As Fontan patients age, the risk of late complications increases. Some may experience progressive heart failure, requiring consideration of heart transplantation. Others may develop significant arrhythmias that require medications, catheter-based procedures, or implantable devices to control. Liver disease related to chronic venous congestion is another concern that requires monitoring with blood tests and imaging studies.
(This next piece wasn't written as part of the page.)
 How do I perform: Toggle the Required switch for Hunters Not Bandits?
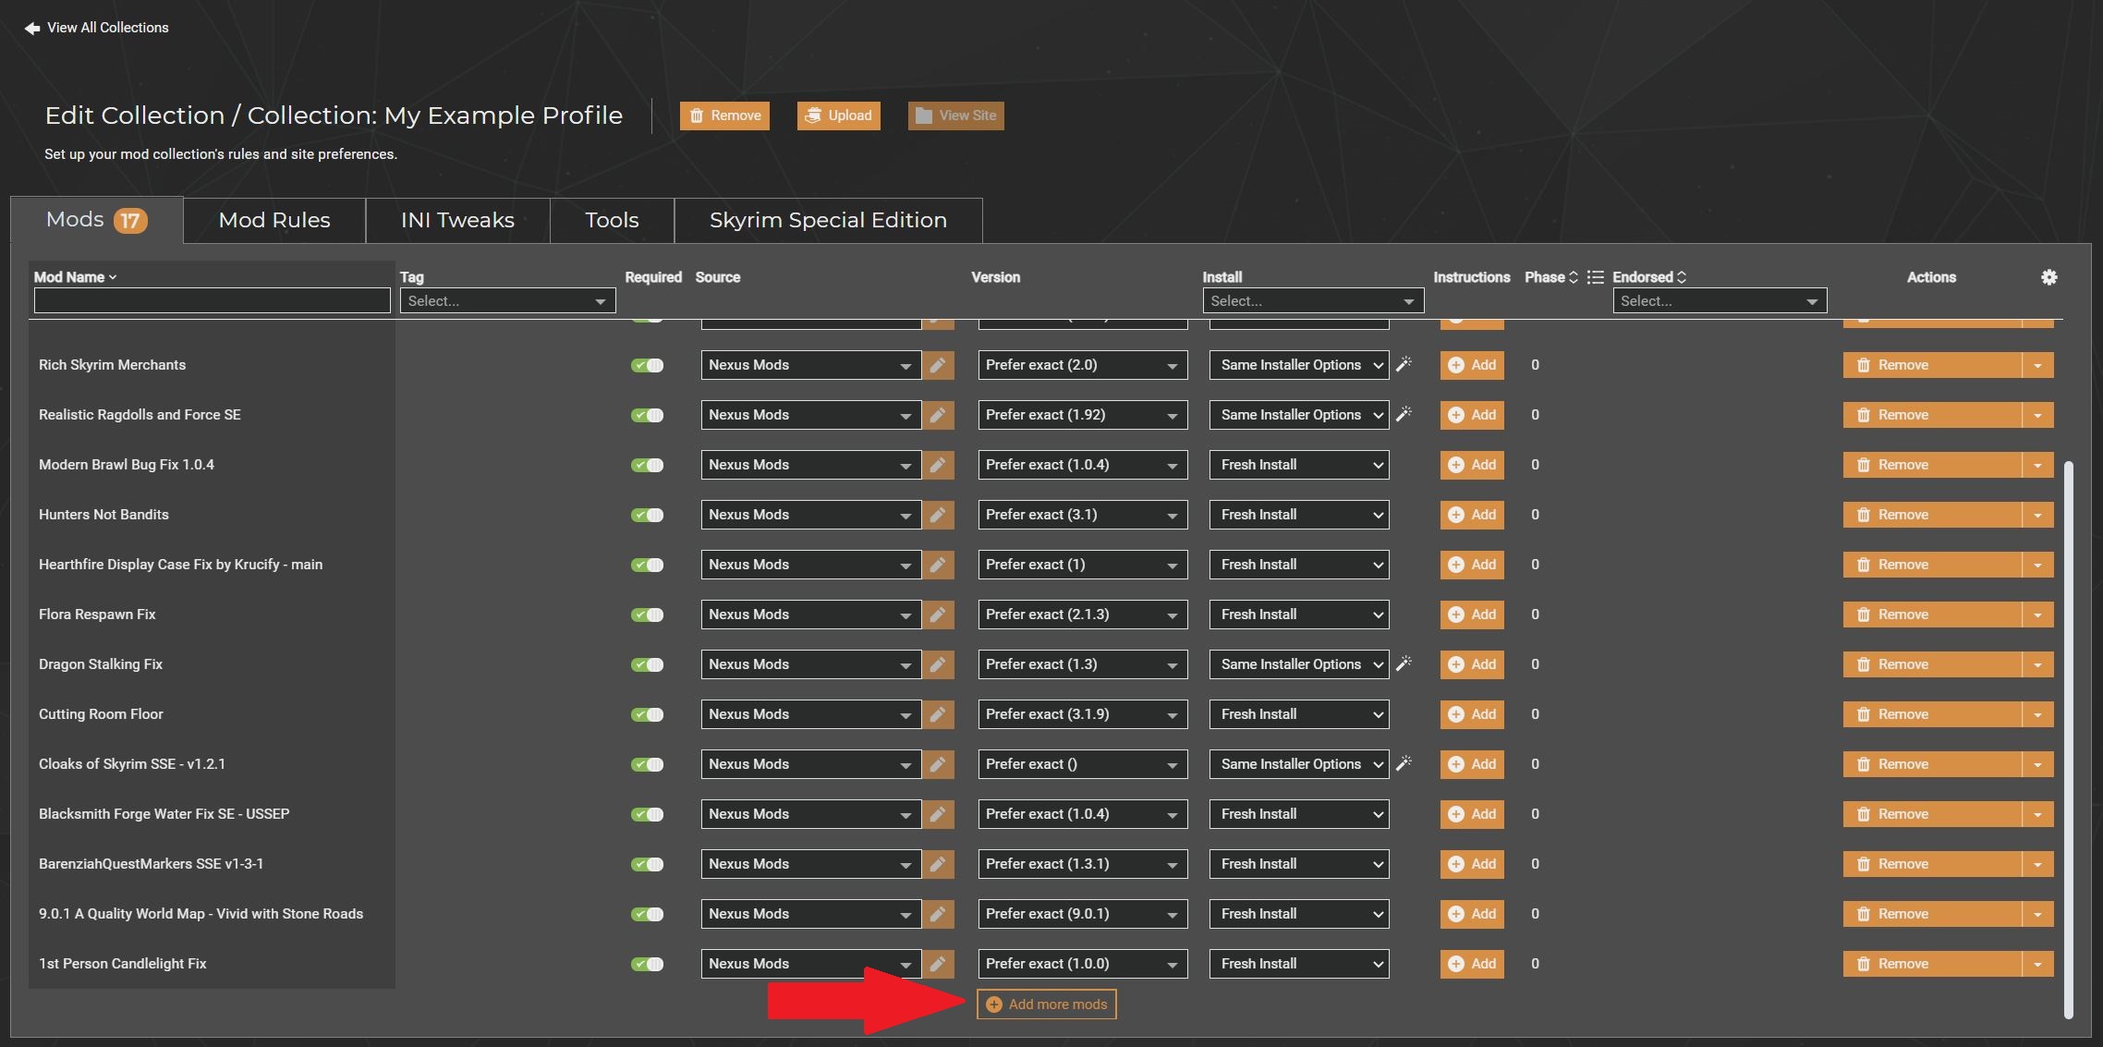pyautogui.click(x=650, y=515)

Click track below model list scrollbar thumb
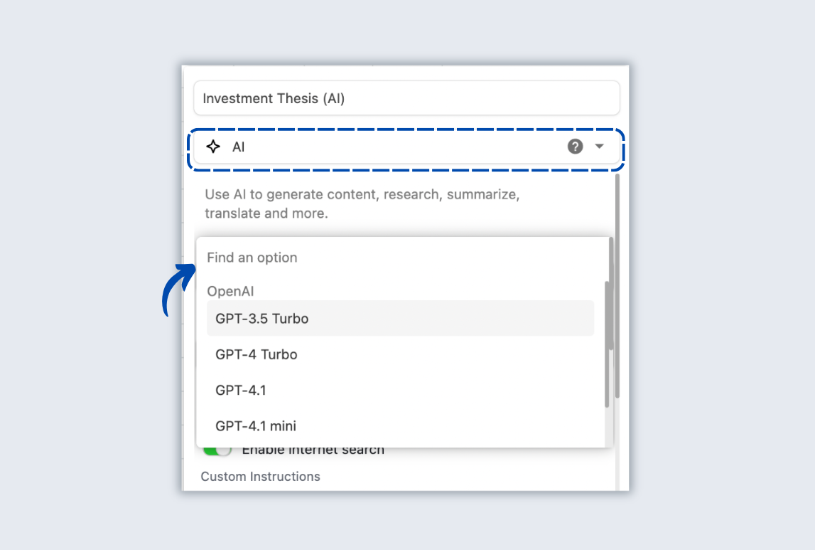pyautogui.click(x=608, y=427)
Staying organized with medical records, understanding one’s specific heart anatomy, and maintaining open communication with the healthcare team are critical for long-term success.^[12][13]

Most Common Treatment Methods

• Staged Surgical Reconstruction (Fontan Pathway)
  • Stage 1: Norwood procedure or other neonatal palliation performed within days of birth to establish systemic blood flow and control pulmonary blood flow.
  • Stage 2: Glenn or hemi-Fontan procedure around 4-6 months of age, connecting the superior vena cava directly to the pulmonary arteries.
  • Stage 3: Fontan procedure around 2-4 years of age, completing the redirection of venous blood to the lungs and establishing final single-ventricle circulation.
• Anticoagulation Therapy
  • Use of aspirin or warfarin to prevent blood clots in the Fontan circulation where blood flows more slowly.
  • Requires regular monitoring with blood tests to ensure safe and effective dosing.
• Heart Failure Medications
  • Diuretics to reduce fluid buildup and swelling.
  • Medications to support heart muscle contraction and manage blood pressure.
  • Drugs to control irregular heart rhythms (arrhythmias).
• Nutritional Support
  • High-calorie formulas or feeding tubes for infants who struggle to gain weight.
  • Heart-healthy diet recommendations for older children and adults.
• Cardiac Catheterization Procedures
  • Minimally invasive procedures to address complications such as narrowing of blood vessels or Fontan conduit stenosis.
  • Stent placement to open blocked or narrowed areas and improve blood flow.
• Heart Transplantation
  • Considered for patients with failing Fontan circulation who develop severe heart failure.
  • Requires careful evaluation and lifelong immunosuppressive medications after transplant.